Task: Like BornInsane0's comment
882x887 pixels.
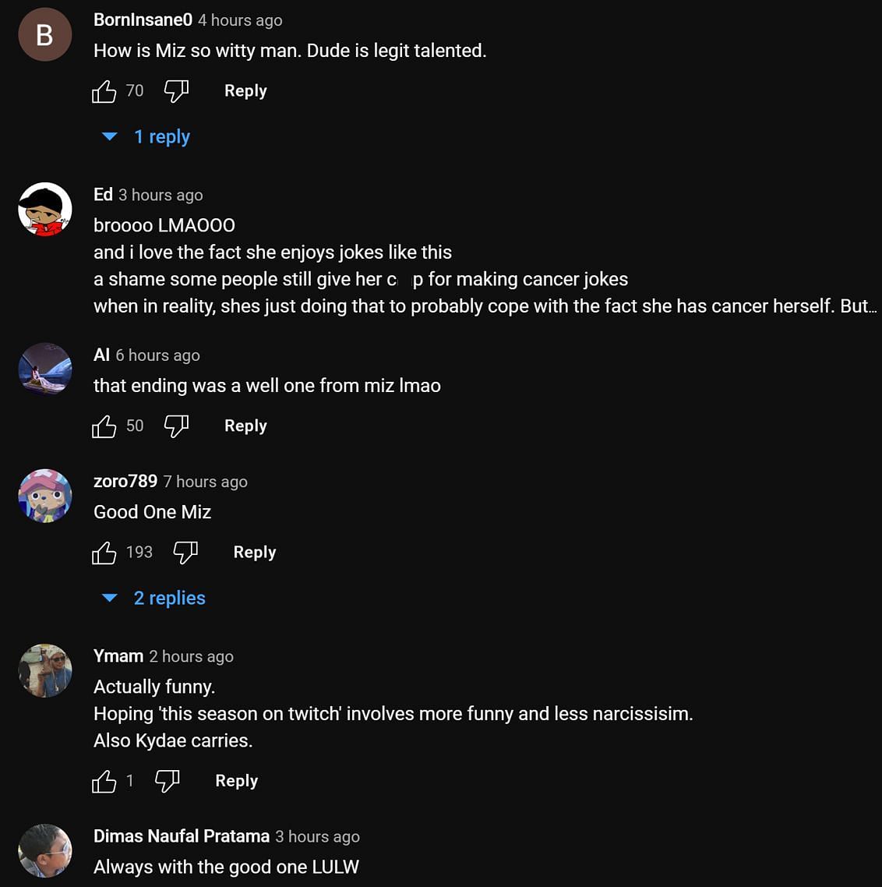Action: (104, 91)
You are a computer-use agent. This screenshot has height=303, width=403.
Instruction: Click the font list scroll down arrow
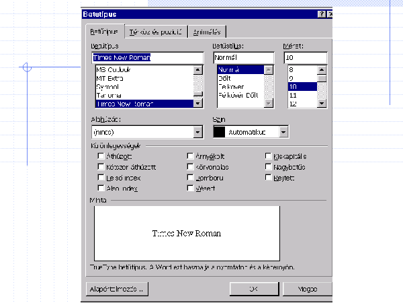[197, 104]
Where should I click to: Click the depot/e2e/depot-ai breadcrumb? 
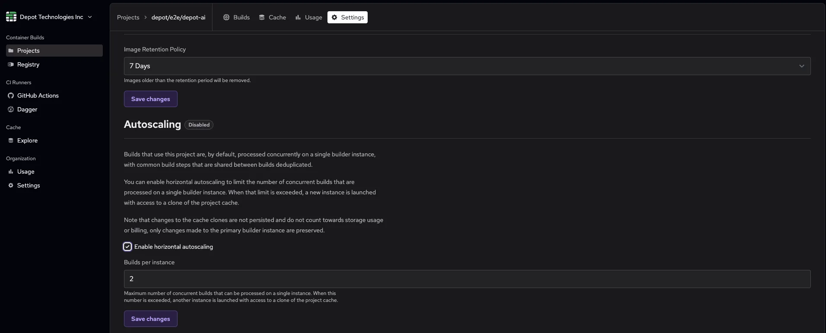coord(178,17)
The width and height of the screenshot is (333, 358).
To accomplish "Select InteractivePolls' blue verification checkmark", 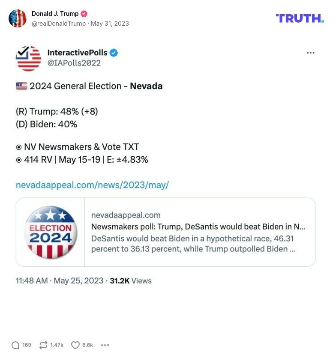I will (113, 53).
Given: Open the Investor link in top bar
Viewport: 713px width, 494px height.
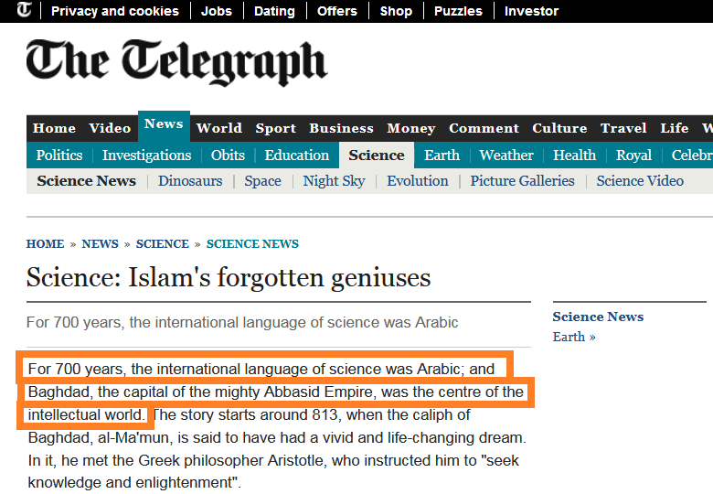Looking at the screenshot, I should coord(531,11).
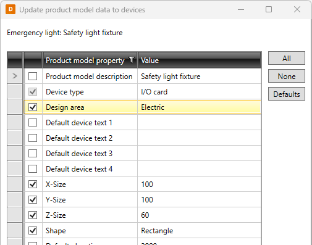
Task: Uncheck the Design area checkbox
Action: (33, 107)
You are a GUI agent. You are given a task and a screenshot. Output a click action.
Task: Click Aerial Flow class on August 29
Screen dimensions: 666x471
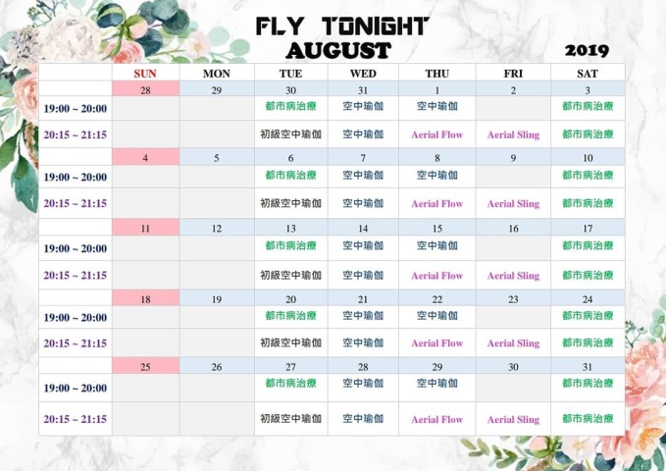click(437, 419)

___

**Required action**
Copy the final stretch of the entries exactly: the line containing "Task: Click Aerial Flow class on August 29" and every line after it through the last. Include no pictures and nothing more.

**Answer for the task**
Task: Click Aerial Flow class on August 29
Screen dimensions: 666x471
click(437, 419)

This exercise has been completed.